[Records from a collection]

□ □ □ □ □ □ □

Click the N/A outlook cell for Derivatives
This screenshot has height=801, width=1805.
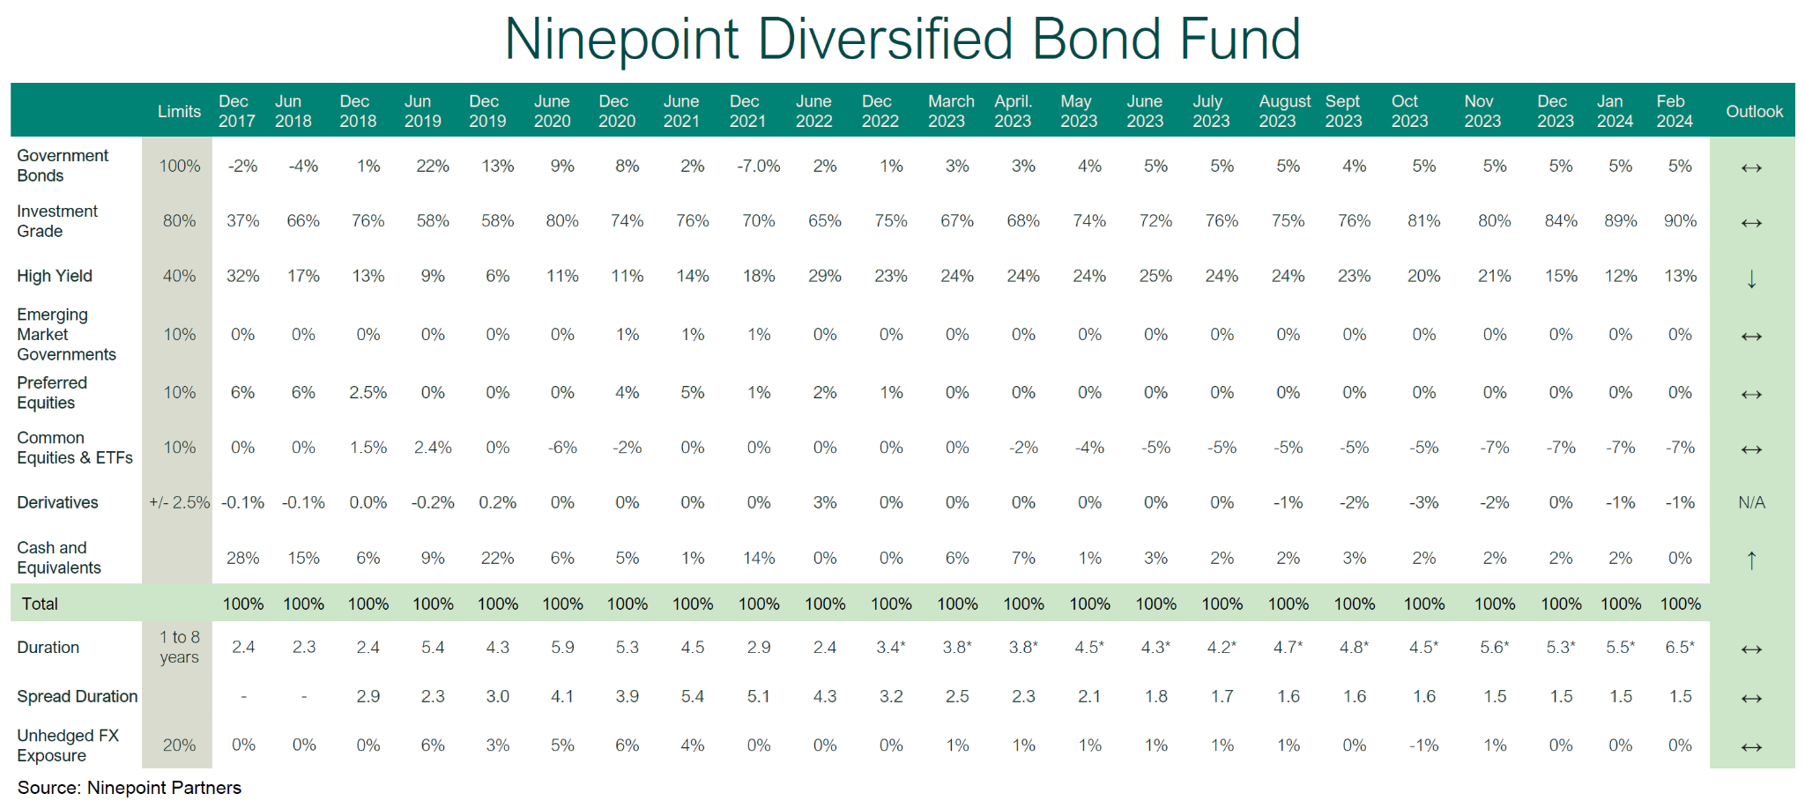(1751, 502)
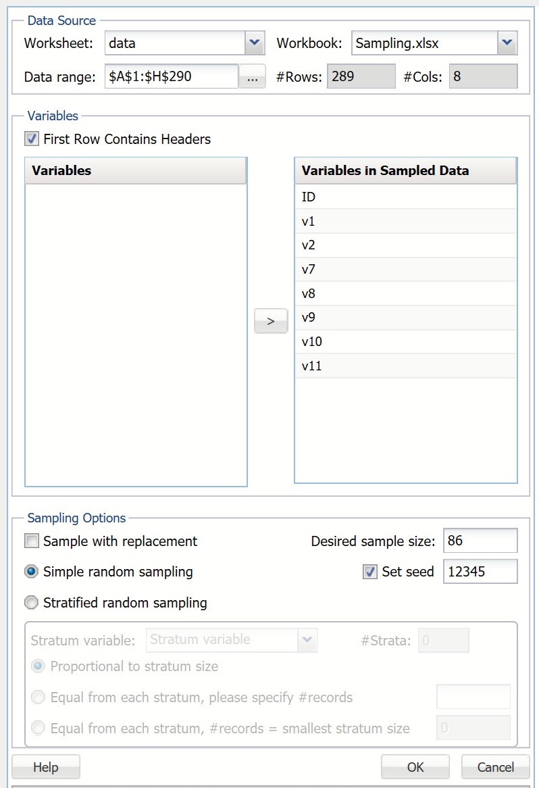This screenshot has width=539, height=788.
Task: Uncheck the Set seed checkbox
Action: pos(370,572)
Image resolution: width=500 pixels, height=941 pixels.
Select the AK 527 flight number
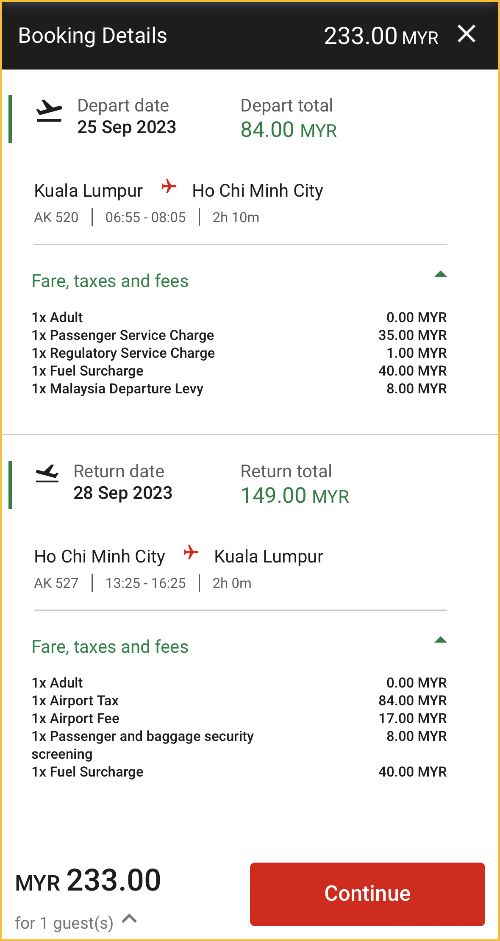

□ □ □ □ □ □ □

> Your goal: The data is to be restated word for word, with any pictures set aside.

> Written answer:
Click the N/A outlook cell for Derivatives
This screenshot has height=801, width=1805.
(1751, 502)
This screenshot has width=539, height=788.
Task: Uncheck the Set seed checkbox
Action: pos(370,572)
Image resolution: width=500 pixels, height=941 pixels.
Select the AK 527 flight number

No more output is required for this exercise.